Automatic voice pleasantness classification and intensity estimation for speech synthesis

Martins Pinto-Coelho, Luis Filipe

Automatic voice pleasantness classification and intensity estimation for speech synthesis

Martins Pinto-Coelho, Luis Filipe

Dirixida por:

Carmen García Mateo Director

Universidade de defensa: Universidade de Vigo

Fecha de defensa: 23 de marzo de 2012

Tribunal:

Inmaculada Hernáez Rioja Presidente/a
Eduardo Rodríguez Banga Secretario
José Luis Alba Castro Vogal
Francesc Josep Ferri Rabasa Vogal
António Joaquim da Silva Teixeira Vogal

Departamento:

Teoría do sinal e comunicacións

Tipo: Tese

Teseo: 322070 DIALNET

Resumo

Speech synthesis systems based on hidden Markov models (HMMs) have defined the beginning of a new generation of Text-to-Speech systems (TTS) technology.

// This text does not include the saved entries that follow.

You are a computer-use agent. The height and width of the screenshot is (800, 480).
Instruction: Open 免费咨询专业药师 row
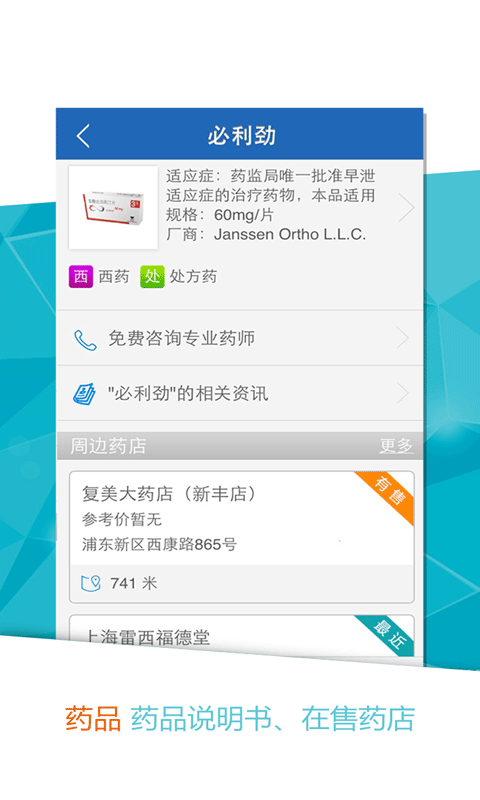(240, 338)
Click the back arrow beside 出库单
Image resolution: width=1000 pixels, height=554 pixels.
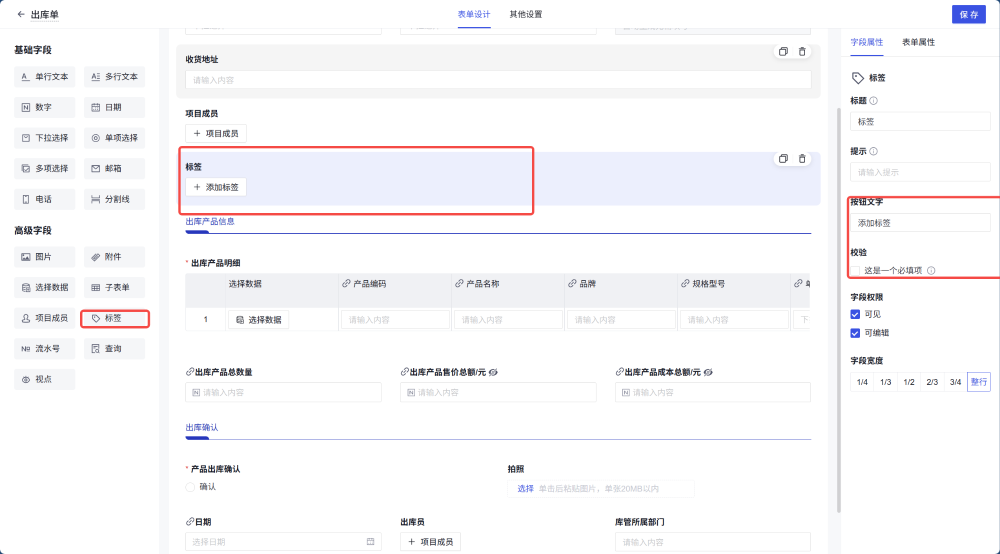point(21,14)
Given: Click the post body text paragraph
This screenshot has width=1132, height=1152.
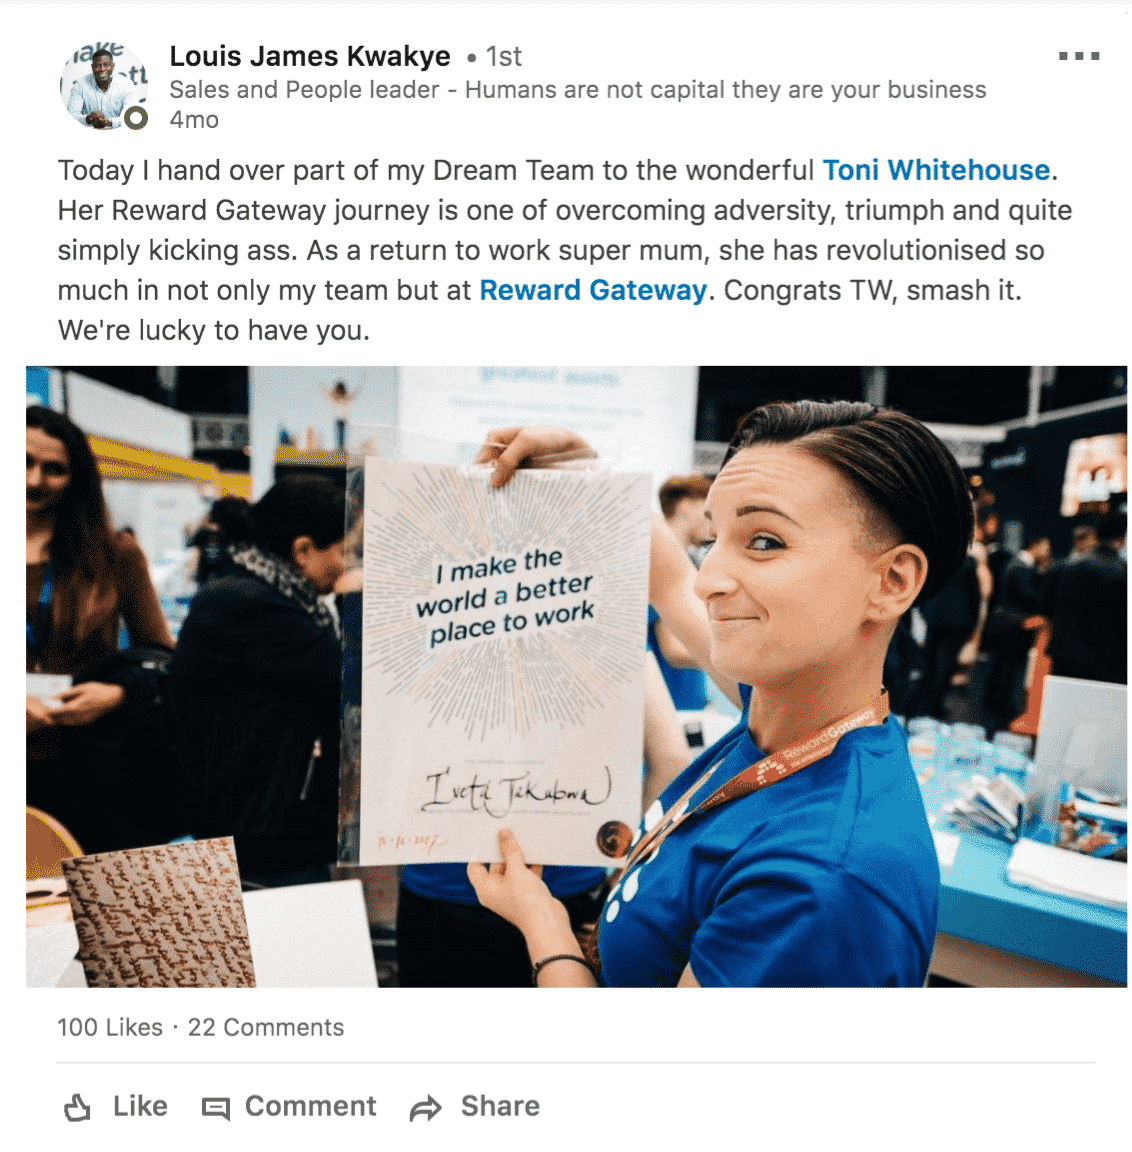Looking at the screenshot, I should [565, 250].
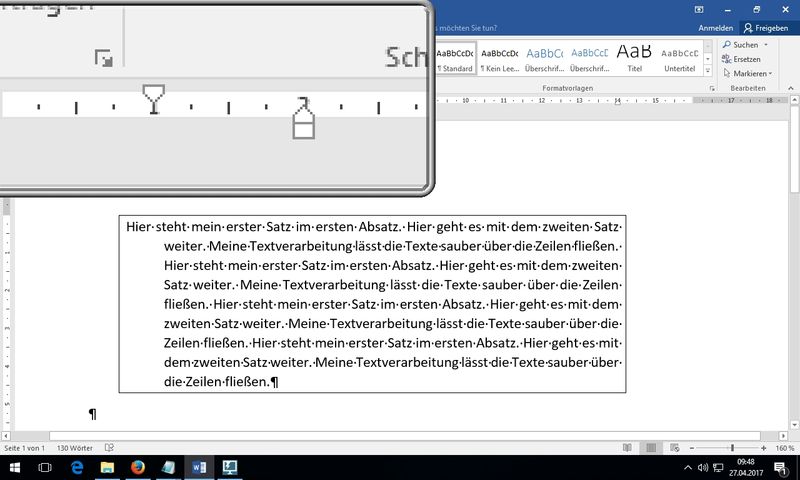800x480 pixels.
Task: Switch to web layout view
Action: point(675,447)
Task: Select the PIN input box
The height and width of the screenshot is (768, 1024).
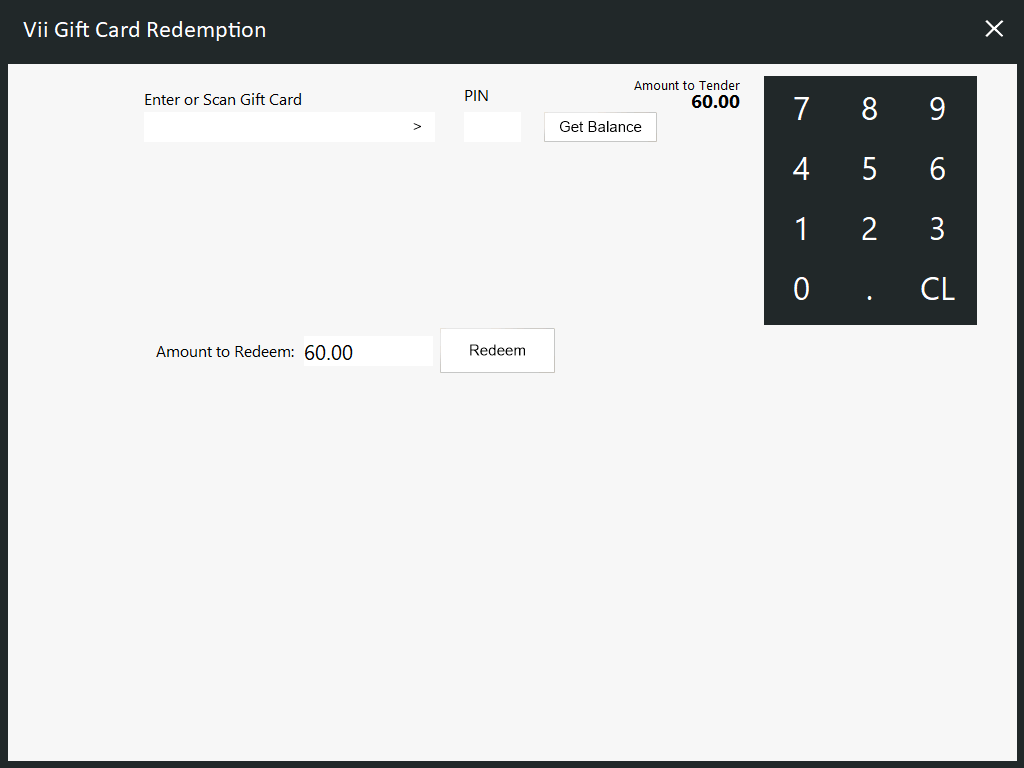Action: point(492,127)
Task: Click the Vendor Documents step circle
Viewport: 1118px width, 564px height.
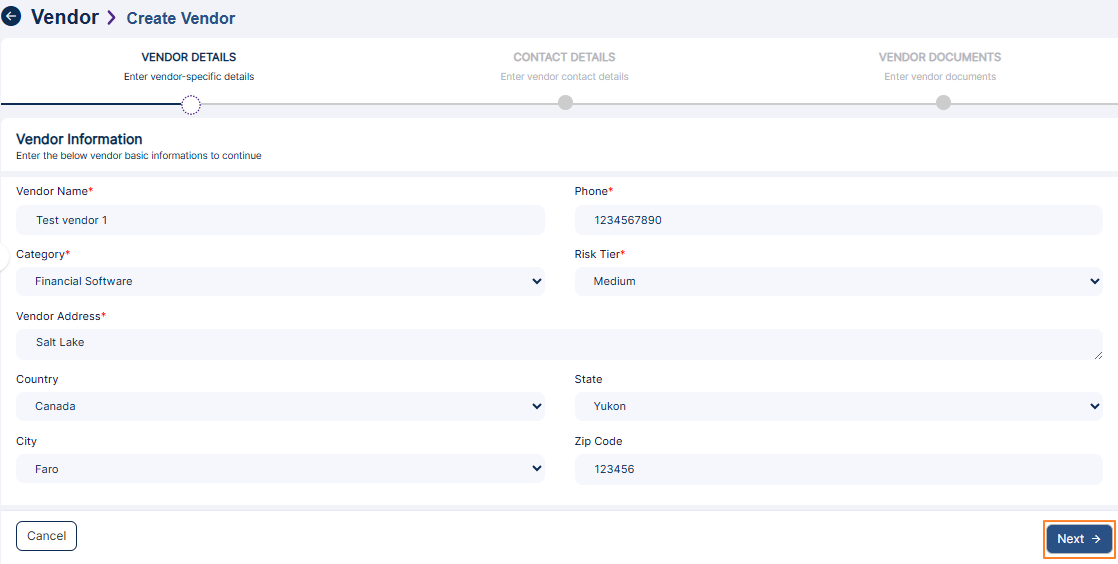Action: (x=943, y=103)
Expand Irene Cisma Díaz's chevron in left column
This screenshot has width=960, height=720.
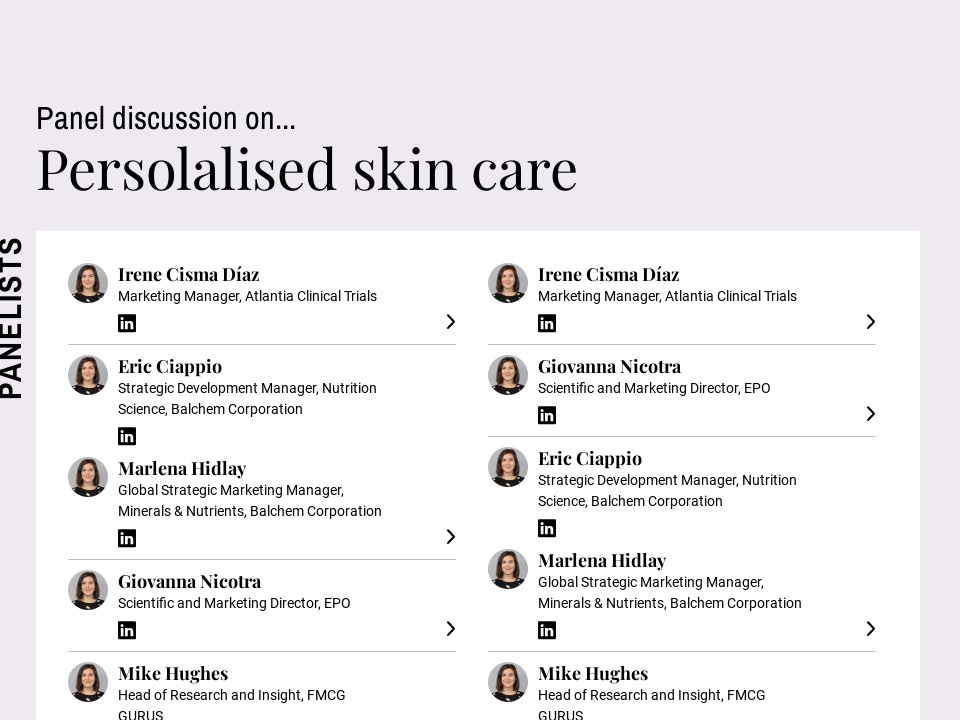point(450,322)
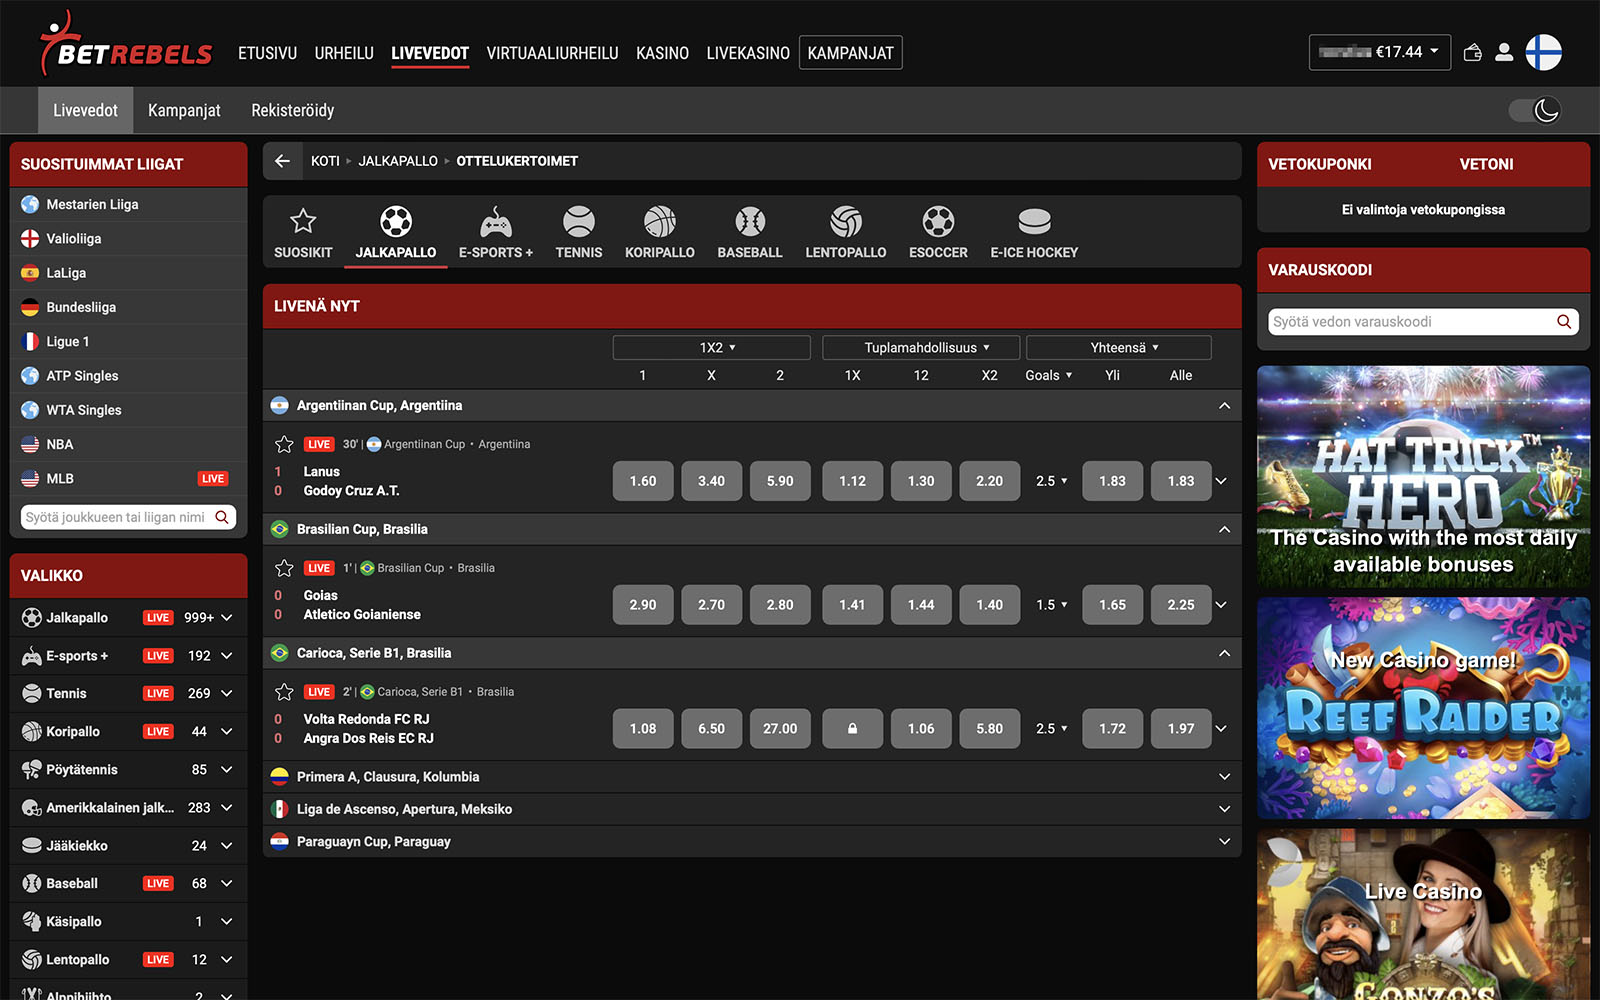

The stochastic-based models can simultaneously describe time and frequency domain events, while maintaining a powerful and highly flexible synthesis framework. Despite the several recognized advantages, some authors report a background buzz or a muffled voice, among other issues, which shows the need for improvements on the speech description/generation model. Since there are already several adaptations of vocoding technologies to the HMM synthesis framework and none could provide an entirely satisfying result, in this work a different approach is proposed. With the objective of improving syntactic voice quality, we propose the development of a perceptually weighted adaptive filter technique that can enhance parameter generation ability on time and frequency domains and on an intra-segmental basis. The adaptation strategy will be based on prosodic correlates of voice preference in contextualized TTS applications for maximizing voice intelligibility and overall naturalness. The proposed work will be entirely dedicated to the European Portuguese language which still lacks several resources and tools.